GOAL:
Copy out the data from the line that contains "Where should I click to: Click line" through the line that contains "point(15,85)", requests included, and shift each coordinate in the answers by adding 148 to it.

(Data on where items appear)
━━━━━━━━━━━━━━━━━━━━

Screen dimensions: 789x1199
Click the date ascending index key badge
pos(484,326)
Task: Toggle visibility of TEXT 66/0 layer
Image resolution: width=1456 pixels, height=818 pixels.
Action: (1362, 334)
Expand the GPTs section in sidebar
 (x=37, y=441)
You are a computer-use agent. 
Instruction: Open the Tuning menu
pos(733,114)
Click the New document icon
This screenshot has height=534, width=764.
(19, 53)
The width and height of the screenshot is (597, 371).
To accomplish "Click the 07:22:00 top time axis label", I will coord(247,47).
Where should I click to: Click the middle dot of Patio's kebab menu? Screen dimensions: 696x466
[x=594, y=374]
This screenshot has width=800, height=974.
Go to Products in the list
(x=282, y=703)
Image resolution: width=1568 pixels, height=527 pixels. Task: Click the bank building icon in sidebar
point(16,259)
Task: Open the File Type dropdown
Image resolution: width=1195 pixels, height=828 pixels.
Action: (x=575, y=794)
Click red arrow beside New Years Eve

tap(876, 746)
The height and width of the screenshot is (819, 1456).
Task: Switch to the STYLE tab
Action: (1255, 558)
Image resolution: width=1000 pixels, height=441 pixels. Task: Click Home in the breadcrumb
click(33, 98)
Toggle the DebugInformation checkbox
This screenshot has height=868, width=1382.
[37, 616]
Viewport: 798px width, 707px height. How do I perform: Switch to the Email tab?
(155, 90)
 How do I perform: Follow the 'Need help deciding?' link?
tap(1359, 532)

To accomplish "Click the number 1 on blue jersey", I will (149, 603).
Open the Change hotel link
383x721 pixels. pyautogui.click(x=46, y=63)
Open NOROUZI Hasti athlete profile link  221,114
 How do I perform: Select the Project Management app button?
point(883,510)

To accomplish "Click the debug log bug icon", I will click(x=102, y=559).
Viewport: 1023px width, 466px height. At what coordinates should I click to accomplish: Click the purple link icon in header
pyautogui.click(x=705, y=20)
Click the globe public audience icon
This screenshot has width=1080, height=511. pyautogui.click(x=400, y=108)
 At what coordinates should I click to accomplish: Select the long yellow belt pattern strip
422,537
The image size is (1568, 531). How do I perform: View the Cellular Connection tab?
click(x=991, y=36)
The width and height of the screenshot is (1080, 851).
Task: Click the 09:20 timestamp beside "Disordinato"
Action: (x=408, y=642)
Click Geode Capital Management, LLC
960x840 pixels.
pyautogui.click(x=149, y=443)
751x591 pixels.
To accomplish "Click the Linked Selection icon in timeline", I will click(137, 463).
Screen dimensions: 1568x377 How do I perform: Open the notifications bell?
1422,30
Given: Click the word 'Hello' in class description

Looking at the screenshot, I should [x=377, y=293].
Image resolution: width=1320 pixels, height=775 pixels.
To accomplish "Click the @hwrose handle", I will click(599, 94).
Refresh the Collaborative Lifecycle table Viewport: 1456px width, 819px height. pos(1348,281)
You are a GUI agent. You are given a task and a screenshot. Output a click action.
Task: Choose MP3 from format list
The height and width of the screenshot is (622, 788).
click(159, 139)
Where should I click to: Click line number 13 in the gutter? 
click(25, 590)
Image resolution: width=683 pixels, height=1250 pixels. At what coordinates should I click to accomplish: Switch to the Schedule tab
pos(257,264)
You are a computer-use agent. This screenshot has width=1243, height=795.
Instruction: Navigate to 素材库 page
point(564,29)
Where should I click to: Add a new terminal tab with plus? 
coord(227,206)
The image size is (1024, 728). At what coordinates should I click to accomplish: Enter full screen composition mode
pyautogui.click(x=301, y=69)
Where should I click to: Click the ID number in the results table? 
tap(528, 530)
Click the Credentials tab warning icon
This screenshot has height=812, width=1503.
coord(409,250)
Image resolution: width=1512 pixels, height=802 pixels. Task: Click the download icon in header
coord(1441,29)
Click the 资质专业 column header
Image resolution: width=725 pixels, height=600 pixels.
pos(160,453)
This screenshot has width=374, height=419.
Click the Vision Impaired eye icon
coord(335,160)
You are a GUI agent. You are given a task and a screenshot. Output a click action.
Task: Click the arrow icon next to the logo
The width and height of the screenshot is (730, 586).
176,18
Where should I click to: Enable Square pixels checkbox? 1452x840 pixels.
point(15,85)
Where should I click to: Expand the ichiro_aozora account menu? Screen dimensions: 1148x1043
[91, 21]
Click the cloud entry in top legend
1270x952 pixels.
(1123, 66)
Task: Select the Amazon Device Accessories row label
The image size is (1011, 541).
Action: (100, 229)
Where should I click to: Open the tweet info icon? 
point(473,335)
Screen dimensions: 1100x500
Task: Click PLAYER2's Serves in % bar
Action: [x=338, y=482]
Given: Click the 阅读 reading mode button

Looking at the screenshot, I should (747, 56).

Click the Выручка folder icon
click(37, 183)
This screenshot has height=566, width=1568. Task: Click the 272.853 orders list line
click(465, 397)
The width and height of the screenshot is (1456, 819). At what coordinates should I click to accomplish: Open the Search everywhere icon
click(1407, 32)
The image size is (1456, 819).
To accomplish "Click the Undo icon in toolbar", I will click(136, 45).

━━━━━━━━━━━━━━━━━━━━

RESULT OF THIS EXERCISE:
Where should I click to: Click line number 13 in the gutter? 
click(173, 738)
Image resolution: width=683 pixels, height=1250 pixels. At what coordinates should I click to accomplish: Switch to the Schedule tab
pos(405,412)
You are a computer-use agent. This screenshot has width=1243, height=795.
Instruction: Navigate to 素材库 page
point(712,177)
Where should I click to: Add a new terminal tab with plus? 
coord(375,354)
The image size is (1024, 728). At what coordinates should I click to accomplish: Enter full screen composition mode
pyautogui.click(x=449, y=217)
Where should I click to: Click the ID number in the results table? 
tap(676, 678)
Click the Credentials tab warning icon
This screenshot has height=812, width=1503.
coord(557,398)
Image resolution: width=1512 pixels, height=802 pixels. Task: Click the download icon in header
coord(1589,177)
Click the 资质专业 column header
Image resolution: width=725 pixels, height=600 pixels.
pos(308,601)
This screenshot has width=374, height=419.
Click the Vision Impaired eye icon
coord(483,308)
You are a GUI agent. You are given a task and a screenshot. Output a click action.
Task: Click the arrow icon next to the logo
The width and height of the screenshot is (730, 586).
324,166
Where should I click to: Enable Square pixels checkbox? 1452x840 pixels.
point(163,233)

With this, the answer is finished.